What does it cost to develop a bred heifer?
October 13, 2016
BROOKINGS, S.D. – Given the current economic situation, when it comes to raising their own replacement heifers, cattle producers need to sharpen their pencils and to ensure profits are still there at the end of the day.
"With all the day-to-day tasks that need to get done, it is easy to stick to tradition and ignore the fact that what has always been done in the past, may not make "cents" this year," said Heather Gessner, SDSU Extension Livestock Business Management Field Specialist.
Below, Gessner, together with Taylor Grussing, SDSU Extension Cow/Calf Field Specialist take an in-depth look at the costs associated with replacement heifers.
"Producers often overlook replacement heifer development plans," said Grussing, of the plans which are most often implemented soon after weaning. "Producers that have not evaluated the cow costs or heifer development costs may not be using the best replacement method for their operation."
“Producers often overlook replacement heifer development plans. Producers that have not evaluated the cow costs or heifer development costs may not be using the best replacement method for their operation.”Taylor Grussing, SDSU Extension cow/calf field specialist
Recommended Stories For You
Grussing explained that just because heifers have been kept in the past, it does not mean they need to be kept every year.
Here are a few questions Grussing encouraged cattle producers to ask themselves before raising replacement heifers this fall vs. buying replacement heifers.
Does it make financial sense this year?
Did you considered the true cost of raising replacement heifers?

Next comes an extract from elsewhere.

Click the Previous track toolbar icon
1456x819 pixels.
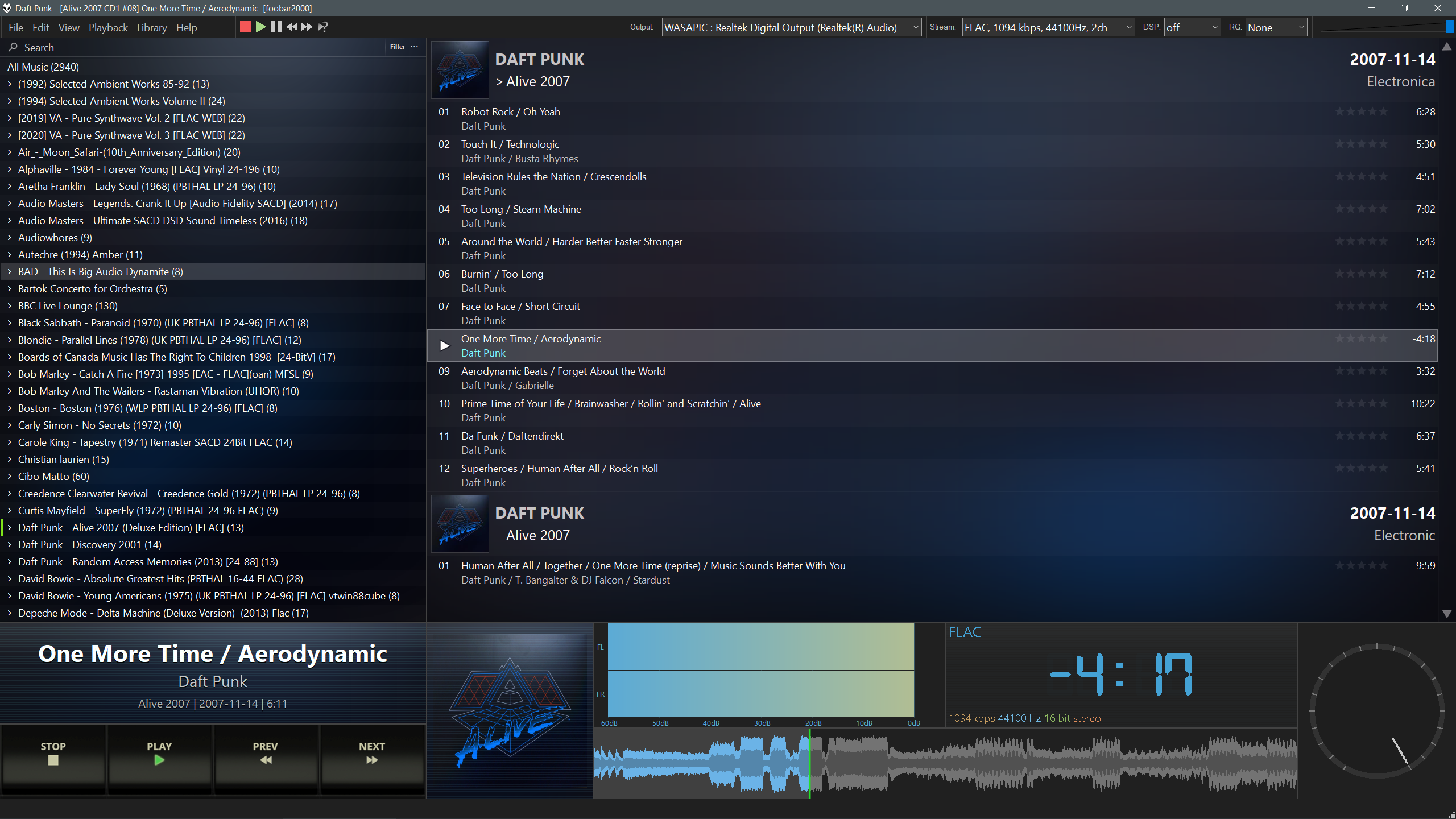click(x=292, y=27)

Can value be realized by selling feeder heifers and buying bred heifers later?
What factors or opportunity costs need to be accounted for when making this decision?
Costs of raising replacement heifers
"Many heifer development expenses do not require producers to actually write a check, thus are often unaccounted for in the heifer development budget," explained Gessner.

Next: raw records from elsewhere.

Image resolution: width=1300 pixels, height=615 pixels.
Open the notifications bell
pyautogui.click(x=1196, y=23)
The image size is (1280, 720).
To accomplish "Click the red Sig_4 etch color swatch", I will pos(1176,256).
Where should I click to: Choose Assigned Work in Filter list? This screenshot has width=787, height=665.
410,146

These fixed expenses, Gessner said include costs that will occur regardless of the number of heifers kept for development (example: feeder wagon, tractor, pickup).
Another common item missing in the budget, Gessner said, is cow depreciation.

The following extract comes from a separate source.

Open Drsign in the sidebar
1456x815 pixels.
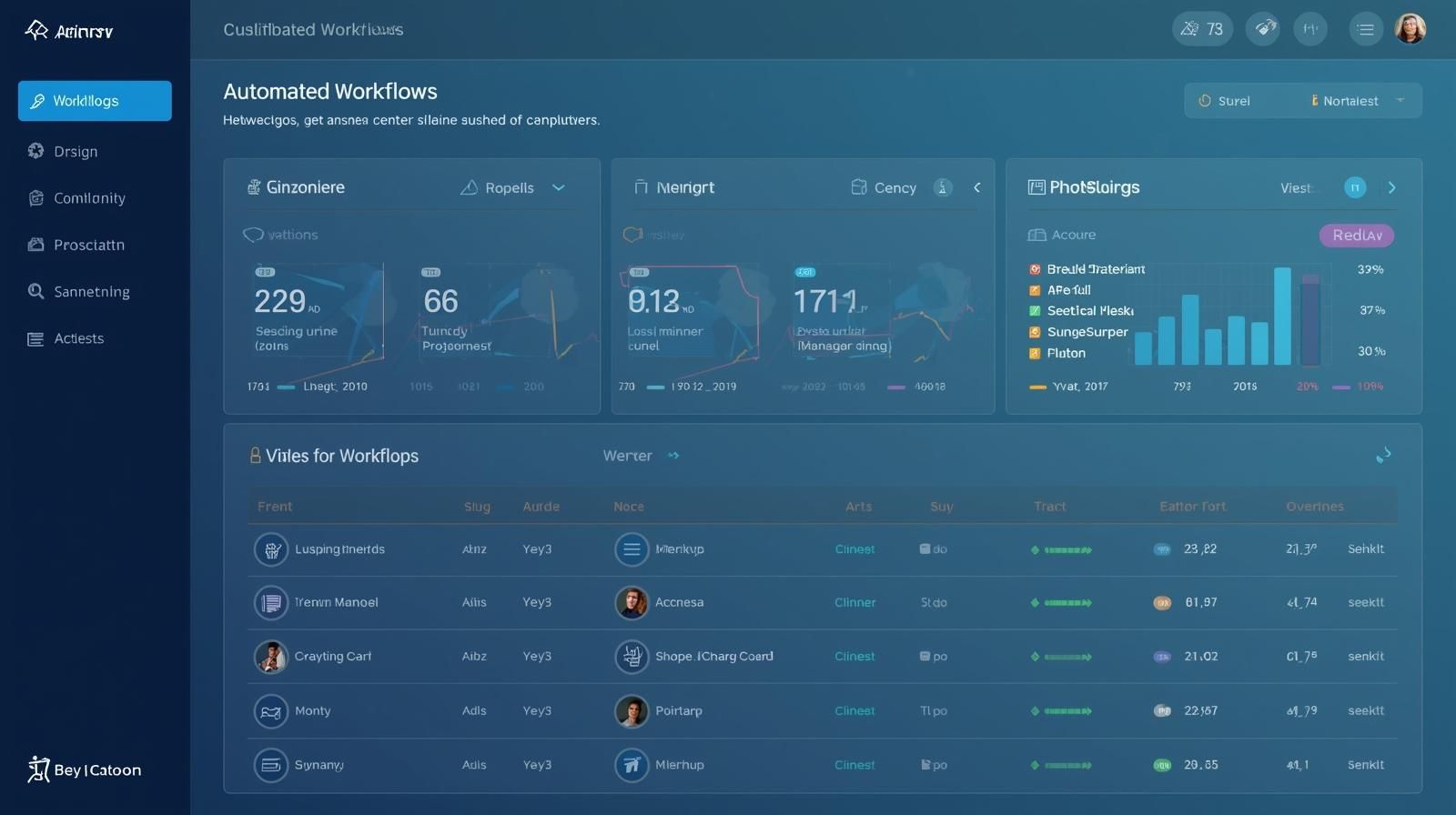click(x=76, y=152)
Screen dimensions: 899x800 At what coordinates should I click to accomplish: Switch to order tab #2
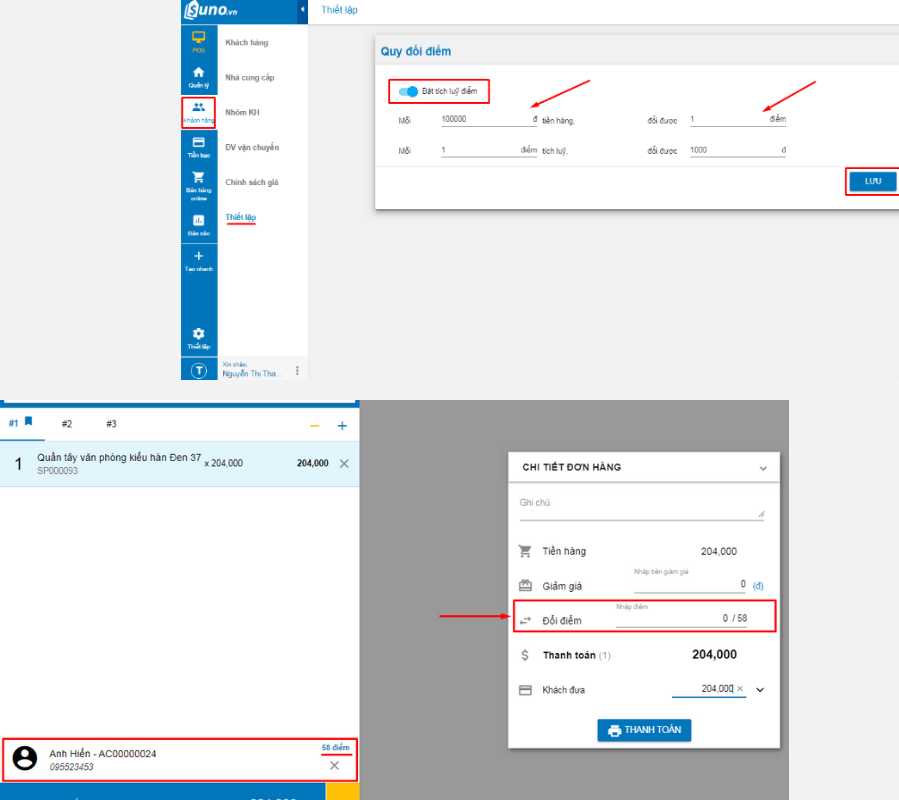67,424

"Cow depreciation needs to be accounted for, especially when purchase price, salvage value and years of service may differ from year to year," she said.
Depreciation Gessner explained, also serves as an indicator when evaluating if replacement heifers are to be raised and developed or bought as bred heifers.
"Value can also be lost because of not taking into consideration the opportunity cost of production," Gessner said.
The heifer calf has a market value at weaning. The bred heifer enterprise should "purchase" the heifer calf at either the market price (sale barn price per pound) or the cow costs incurred to grow the calf from breeding to weaning.
When penciling this out, Gessner recommended to start by assigning values to records in a budget to determine the cost of production, distinguishing direct from fixed expenses (Table 1).
Other expenses/opportunity costs that might not fall into the above categories but may need a value assigned to them include:
* Value of the heifer calf;
* Extra pen/pasture to manage heifers separately from mature cows;
* Extra Bulls – maintenance/feed costs and purchase of calving-ease heifer bulls;
* Pregnancy Rate: 5 – 10 percent of replacements will not breed and their expenses need to be accounted for (Replacement charge per cow);
* Cull percentage & resale value of culls; and
* Death losses.
Using a budget will help the total costs of raising replacement heifers.
Table 2 gives an example of the cost of production of raising a replacement heifer from 2015 weaning, to fall 2016 pregnancy check.
"These are just some of the things a producer needs to consider when creating a replacement heifer development plan," Grussing said. "Having a heifer development plan can help producers determine the best use of their resources."
The SDSU Extension Specialists all agreed that this is especially true when there are expectations of lower profit margins as a result of depressed market prices.